Wähle einen Standort, der den natürlichen Wiesencharakter widerspiegelt, idealerweise mit normalem Gartenboden.
Da keine spezifischen Zeigerwerte vorliegen, ist ein mäßig feuchter, gut durchlässiger Platz ratsam.
Achte beim Einpflanzen darauf, den Wurzelballen bündig mit der Erdoberfläche einzusetzen.
Das Gras ist pflegeleicht und benötigt nach dem Anwachsen kaum zusätzliche Wassergaben.
Ein Rückschnitt im späten Winter fördert den frischen Austrieb im Frühjahr.
Vermehrung erfolgt am einfachsten durch Teilung der Horste im Herbst.
Gute Partnerin: Die Gemeine Schafgarbe (Achillea millefolium) – beide Arten kommen in heimischen Wiesenökosystemen vor und ergänzen sich hervorragend in Wuchsform und Standortanspruch.

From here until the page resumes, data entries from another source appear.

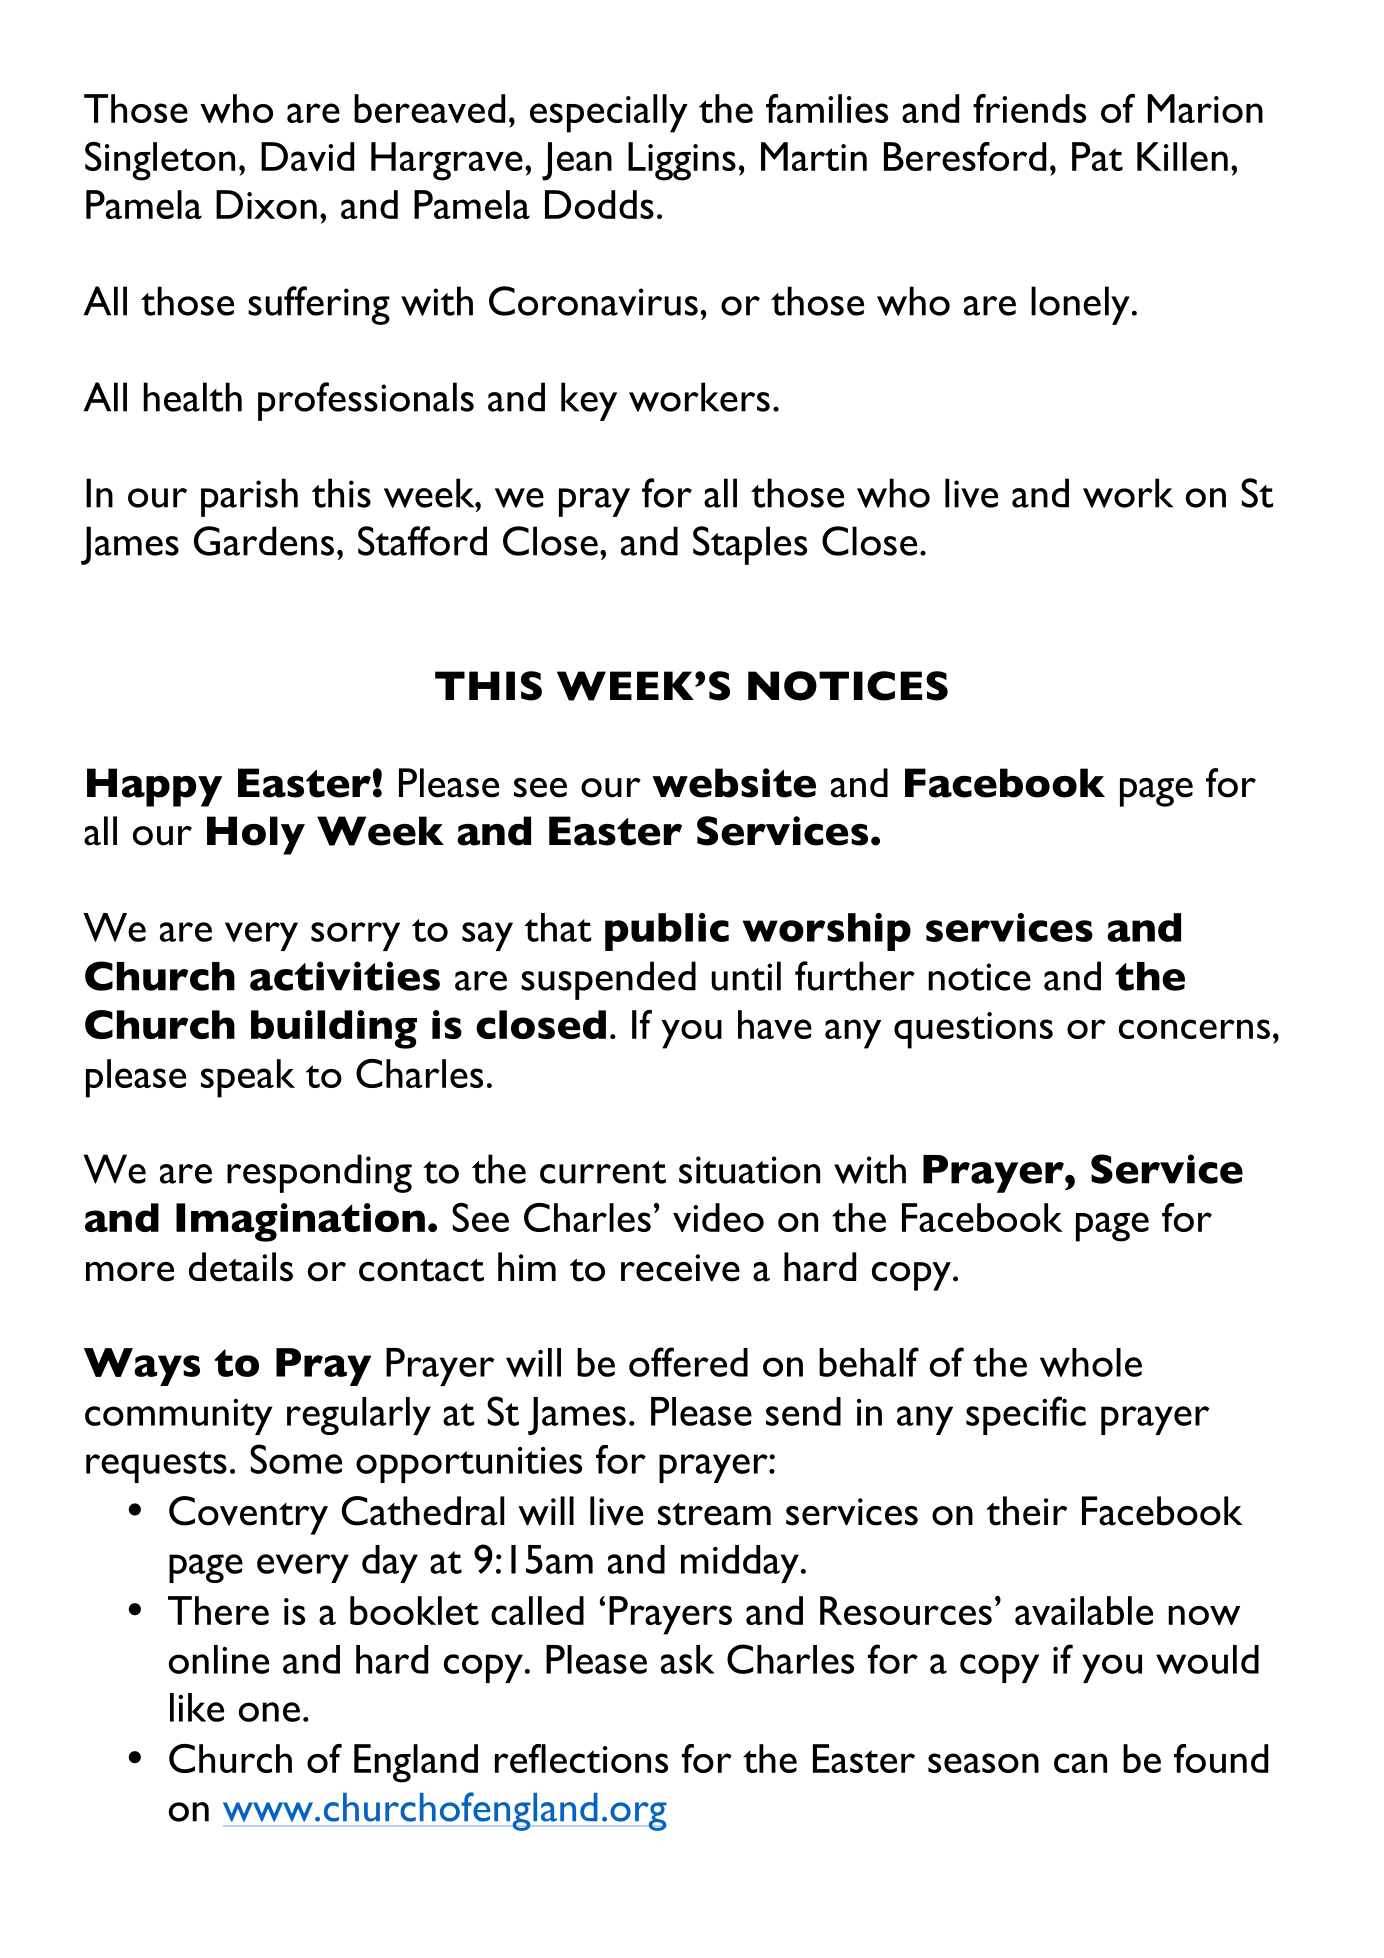  Describe the element at coordinates (750, 545) in the screenshot. I see `Staples` at that location.
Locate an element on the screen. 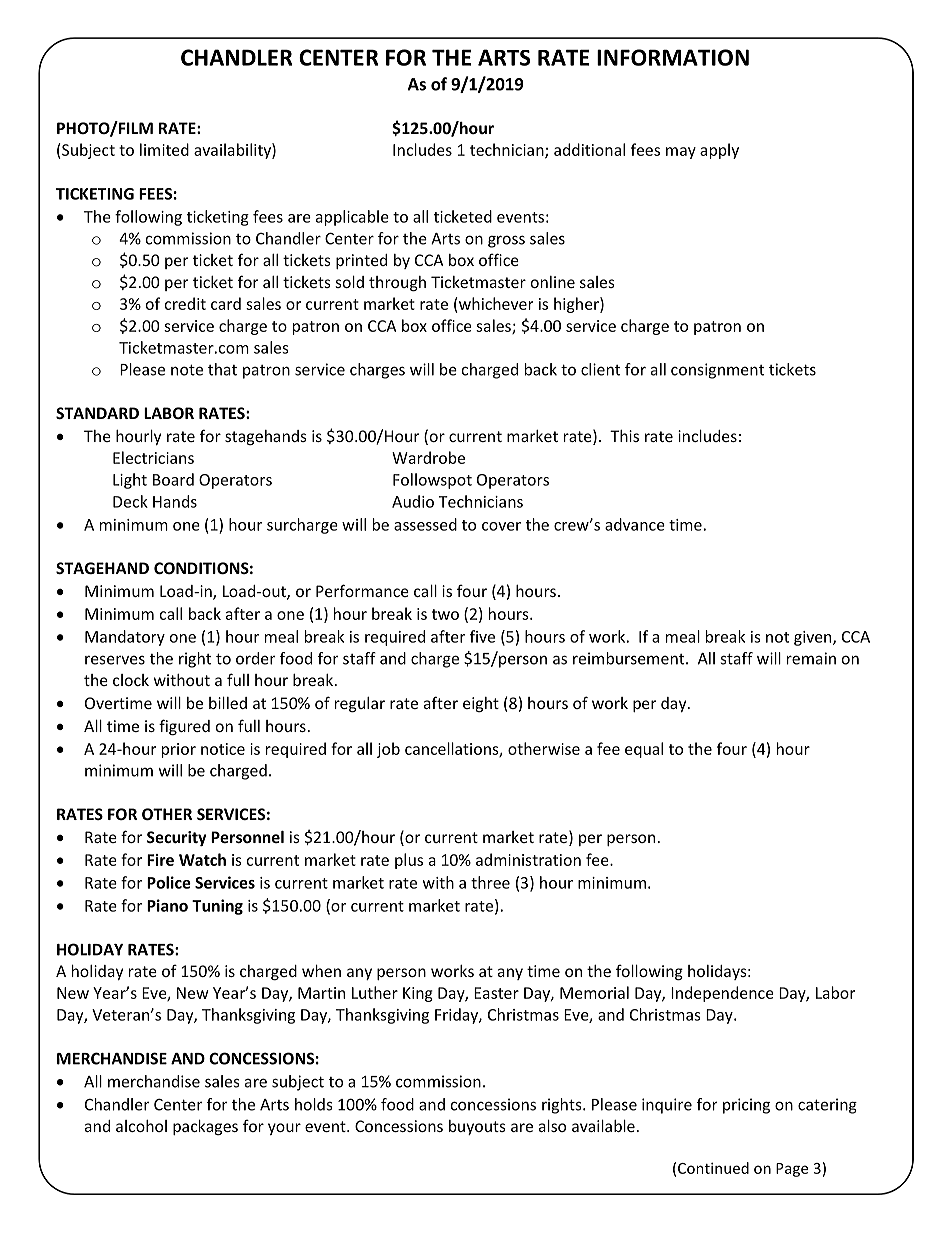 The image size is (952, 1233). Mandatory is located at coordinates (125, 638).
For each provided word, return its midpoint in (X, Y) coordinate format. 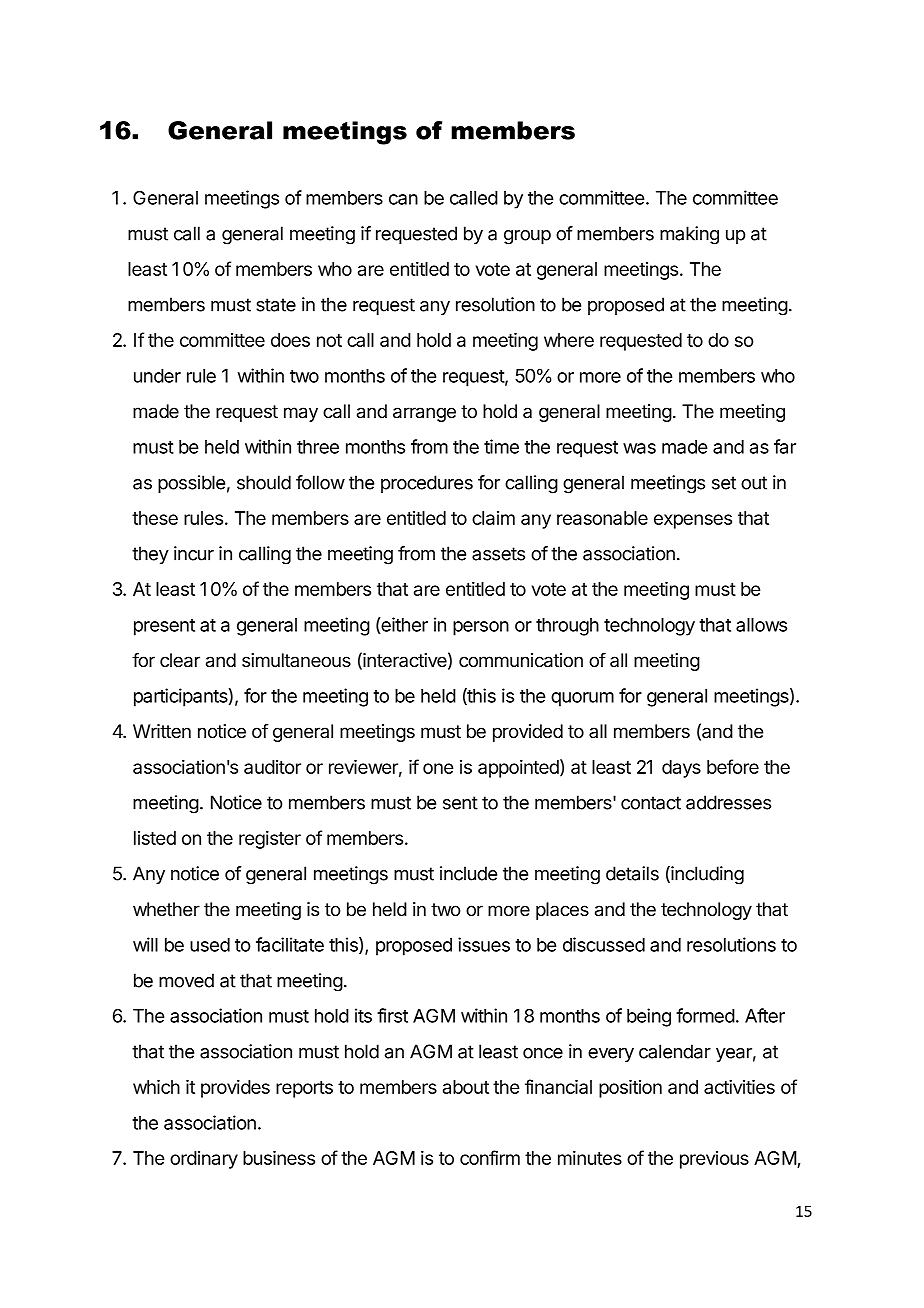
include (468, 873)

Das Bittere Ruchgras (Anthoxanthum amarum) gehört zur Familie der Süßgräser (Poaceae). Es ist in Österreich heimisch und wächst dort vorwiegend in mäßig nährstoffreichen Wiesen und Saumbiotopen (Übergangsbereichen zwischen Wald und Offenland). Morphologisch zeichnet es sich durch einen horstigen Wuchs und eine charakteristische Bitterkeit in den Halmen aus, was es von dem bekannteren Gewöhnlichen Ruchgras unterscheidet. Als mehrjährige Pflanze ist es perfekt an das mitteleuropäische Klima angepasst.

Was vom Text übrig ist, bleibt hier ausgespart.